At the end of March 2026, the total UK register stood at 5,479,045 companies, up 28,681 on the previous quarter. The effective register, which strips out companies already in dissolution or liquidation, reached 4,930,634, up 53,653.

So far, so healthy.

But the more interesting story is the churn underneath. Between January and March 2026, the UK saw 204,612 incorporations and 190,836 dissolutions. In plain English: for every 100 companies created, roughly 93 were dissolved.

That is not a collapse in entrepreneurship. The UK is still forming companies at scale. But it does suggest a register in transition — one where new incorporations remain strong, while dormant, failed, speculative or non-compliant companies are being cleared out at almost the same pace.

This matters because Companies House is no longer just a passive filing cabinet with a postcode. Under the Economic Crime and Corporate Transparency Act 2023, it is gradually becoming a more active gatekeeper. Identity verification for directors and PSCs began on 18 November 2025, and Companies House increased incorporation and filing fees on 1 February 2026.

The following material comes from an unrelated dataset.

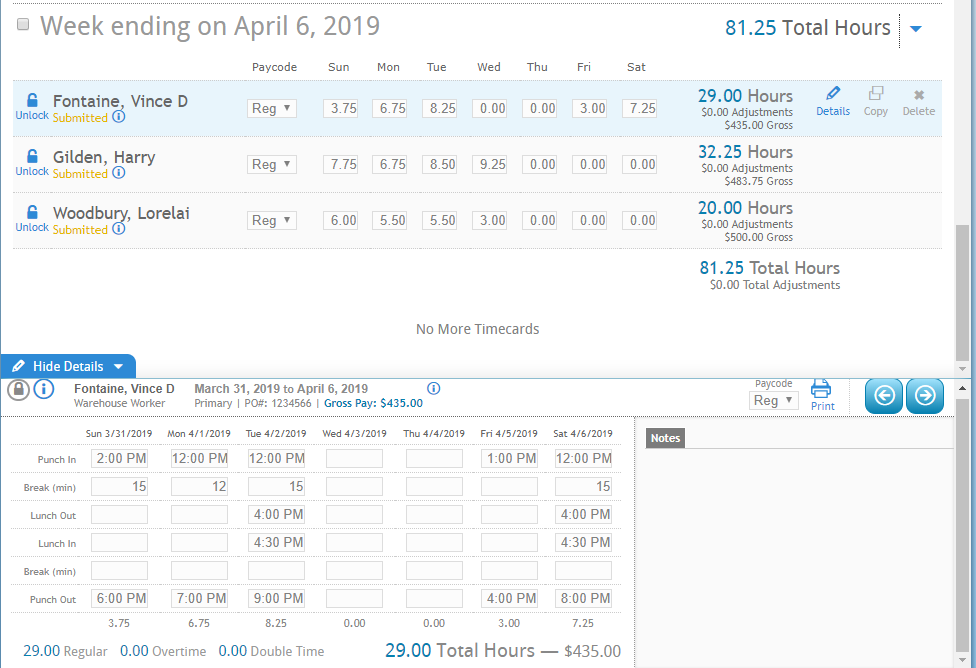The height and width of the screenshot is (668, 976).
Task: Click info icon next to Woodbury's Submitted status
Action: pos(119,229)
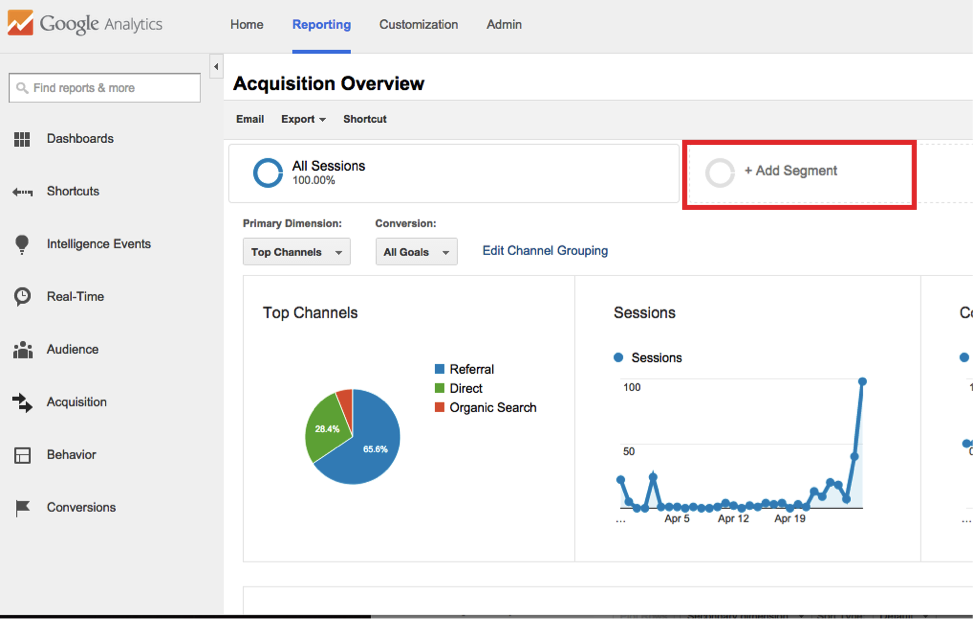Select the All Sessions segment circle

Both changes may have an effect. Some legitimate small businesses will struggle with new digital processes. Some dormant companies may simply be abandoned. And, one suspects, some less legitimate corporate arrangements may quietly find the new environment rather less comfortable.

The positive interpretation is that the UK register is starting to become cleaner. The less comfortable interpretation is that it needed cleaning because the old system made company formation almost too easy.

For banks, regulated firms, accountants and compliance teams, a cleaner register is not a bureaucratic luxury. It improves KYB checks, ownership verification, counterparty due diligence and economic crime controls.

The UK company register is still growing. But the real question is no longer how many companies are being formed.

It is how many of them are real, active and properly accountable.